Della looked back at the hourglass, then back at Thomas, flustered. “It is
always like this, right?”
Thomas
nodded. “For at least the last several
hundred years. Every moment we’ve cared
to look at it.”
Della
looked back at the hourglass, trying to divine some new insight. After some seconds, Thomas sighed.
“You
have the long and the short of it,” he said at last, “It has to work somehow.
It works one way, and not any other way. Yet it does so by mechanisms we cannot
comprehend. And so we call it
‘magic.’ But this is really a misnomer,
isn’t it? For it was made, and it was
made by someone who clearly did
comprehend the mechanisms behind its function.

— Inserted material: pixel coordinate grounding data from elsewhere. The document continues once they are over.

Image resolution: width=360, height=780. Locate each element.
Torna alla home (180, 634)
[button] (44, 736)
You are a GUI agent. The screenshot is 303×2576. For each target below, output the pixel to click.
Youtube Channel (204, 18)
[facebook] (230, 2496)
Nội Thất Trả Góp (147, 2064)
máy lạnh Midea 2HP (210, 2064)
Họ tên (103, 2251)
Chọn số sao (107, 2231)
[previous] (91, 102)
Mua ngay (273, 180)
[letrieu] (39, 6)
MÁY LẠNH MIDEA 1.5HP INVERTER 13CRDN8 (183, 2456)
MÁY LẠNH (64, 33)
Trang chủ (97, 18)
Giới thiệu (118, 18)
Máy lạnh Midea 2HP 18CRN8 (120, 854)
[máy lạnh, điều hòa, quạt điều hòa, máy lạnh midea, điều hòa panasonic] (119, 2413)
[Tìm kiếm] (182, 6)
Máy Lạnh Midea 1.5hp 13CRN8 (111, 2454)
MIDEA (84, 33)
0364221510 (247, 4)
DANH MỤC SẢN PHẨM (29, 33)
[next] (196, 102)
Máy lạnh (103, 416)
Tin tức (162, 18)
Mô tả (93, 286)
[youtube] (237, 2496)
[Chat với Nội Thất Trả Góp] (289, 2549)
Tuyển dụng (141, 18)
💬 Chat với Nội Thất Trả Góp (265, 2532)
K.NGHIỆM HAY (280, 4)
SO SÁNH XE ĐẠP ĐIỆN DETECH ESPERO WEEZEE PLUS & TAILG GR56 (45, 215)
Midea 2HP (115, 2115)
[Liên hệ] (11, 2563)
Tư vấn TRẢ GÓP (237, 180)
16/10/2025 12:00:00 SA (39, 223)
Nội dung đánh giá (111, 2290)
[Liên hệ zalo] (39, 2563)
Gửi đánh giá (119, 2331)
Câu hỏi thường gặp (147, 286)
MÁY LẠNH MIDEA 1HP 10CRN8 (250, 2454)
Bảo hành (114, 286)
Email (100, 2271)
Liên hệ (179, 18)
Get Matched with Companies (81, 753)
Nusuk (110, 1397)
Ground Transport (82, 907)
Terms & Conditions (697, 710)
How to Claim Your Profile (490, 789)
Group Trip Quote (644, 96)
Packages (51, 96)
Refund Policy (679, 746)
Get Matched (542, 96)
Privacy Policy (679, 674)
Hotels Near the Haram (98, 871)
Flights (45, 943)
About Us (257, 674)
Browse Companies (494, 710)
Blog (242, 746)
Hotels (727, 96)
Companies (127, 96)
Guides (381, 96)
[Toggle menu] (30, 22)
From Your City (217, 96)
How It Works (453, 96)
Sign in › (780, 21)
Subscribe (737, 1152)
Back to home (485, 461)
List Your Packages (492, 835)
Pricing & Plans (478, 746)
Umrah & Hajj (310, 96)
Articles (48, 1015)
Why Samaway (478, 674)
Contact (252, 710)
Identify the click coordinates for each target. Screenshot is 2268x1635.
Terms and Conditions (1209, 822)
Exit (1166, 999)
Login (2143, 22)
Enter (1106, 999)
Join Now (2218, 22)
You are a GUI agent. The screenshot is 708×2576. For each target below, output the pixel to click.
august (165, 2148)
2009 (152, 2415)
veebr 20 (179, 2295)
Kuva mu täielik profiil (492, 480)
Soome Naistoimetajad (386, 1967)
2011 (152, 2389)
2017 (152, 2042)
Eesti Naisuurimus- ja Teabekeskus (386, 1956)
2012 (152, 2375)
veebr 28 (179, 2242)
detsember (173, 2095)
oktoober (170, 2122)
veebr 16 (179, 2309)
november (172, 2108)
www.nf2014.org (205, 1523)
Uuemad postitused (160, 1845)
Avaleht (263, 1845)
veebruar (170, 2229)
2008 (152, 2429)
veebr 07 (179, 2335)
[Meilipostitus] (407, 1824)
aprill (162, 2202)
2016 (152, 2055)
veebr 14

And so, for this unnamed maker, it was no magic, but technology: a known principle, exploited to some
purpose.”
“And
what purpose would that be,” Della asked, her eyes fixed on the mirrors at the
hourglass’ bulbs.
“As
far as we can tell,” Thomas said with a sigh, “To look pretty.”
The
conversation had wound down from there, with talk of Clarke’s third law and the
naturalization of the supernatural.
“Magic,” on Thomas’ view, was simply a covert way of saying, “I give up
trying to understand this.” Della would
not give up, and so she came to the trophy room every night since, trying to
divine some hidden truth that had previously eluded her. She took a different route each time, walking
a unique approach through the various oddments collected throughout the ages,
but always wound up staring at the Sandstorm Hourglass.
Tonight,
the moon is a waxing crescent, the same thin sliver it was just four nights
ago, but mirrored like the grains in the hourglass. The gentle spotlights from the winding halls
are blocked out by the doors at the end of the four corridors leading out of
this central chamber; Della’s vision, keen as it is, is reduced almost to black
and white. The sky is clear, though, and
the stark contrast accentuates the glint of the blade, the shadows on the box,
the grains of sand in the hourglass, the shadow passing above her –
Della
instinctively darts for the shadow of the hallway. She can feel her heart pounding in her chest
– she can hear it, coursing through
her ears – there it is again, in her
abdomen, the rhythmic thump-thump
threatening to burst through her skin.
She looks up at the skylight: no,
her eyes were not playing tricks on
her – there’s someone there. Someone
feeling at the glass. Della can see the
tiny detectors near the corners of the skylight panes, even from a dozen-odd
yards below.
The
intruder – female, shoulder-length black hair, white blouse and a black choker
– reaches for the detector on the pane.
Something in her hand arcs – no, in the split-second before she is
flash-blinded, Della can see there was nothing in the intruder’s hand. The smell of burnt circuitry and ionized gas
descends from on high. Della watches as
the intruder lays her hands over the glass, pushes, and – her fingertips reach through the glass. She pulls at it, molding it; the moonlight
distorts into ripples through the now-pliant glass, and Della can smell the
warm city air wafting in from the expanding hole in the skylight. A knotted rope, not much thicker than Della’s
thumb, drops down through the hole; the intruder soon follows, in jeans with a
black bag over one shoulder. Della can
smell her: dust, roses, something
citrus-y that Della can’t quite place.
She
can’t hear her heartbeat, though.
It’s
something that Della had grown used to:
being able to hear a cacophony of heartbeats underscoring a roiling din
of conversation. Now, in the
near-silence, the only heartbeat Della hears is her own. Jamie said something about being able to
quiet one’s heartbeat, though – a nifty trick, though she hadn’t taught it to
Della yet. Now the intruder is pawing at
the casing over the Sandstorm Hourglass, pulling it back in ripples and
gobs. If she doesn’t do something –
“I
can’t let you take that.” Della steps
out from the shadows, summoning all the presence she can muster. The intruder turns on her heel, her athletic
shoes making a slight squeak on the
polished hardwood floor. In the second
she takes to size Della up, Della sees her face clearly: a young face, but worn; her skin is pale and
waxy in the moonlight; her cheeks are hollow, but not with hunger. There’s a placid emptiness behind her
startled eyes; then, recognition.
“You
again,” the intruder says after a moment.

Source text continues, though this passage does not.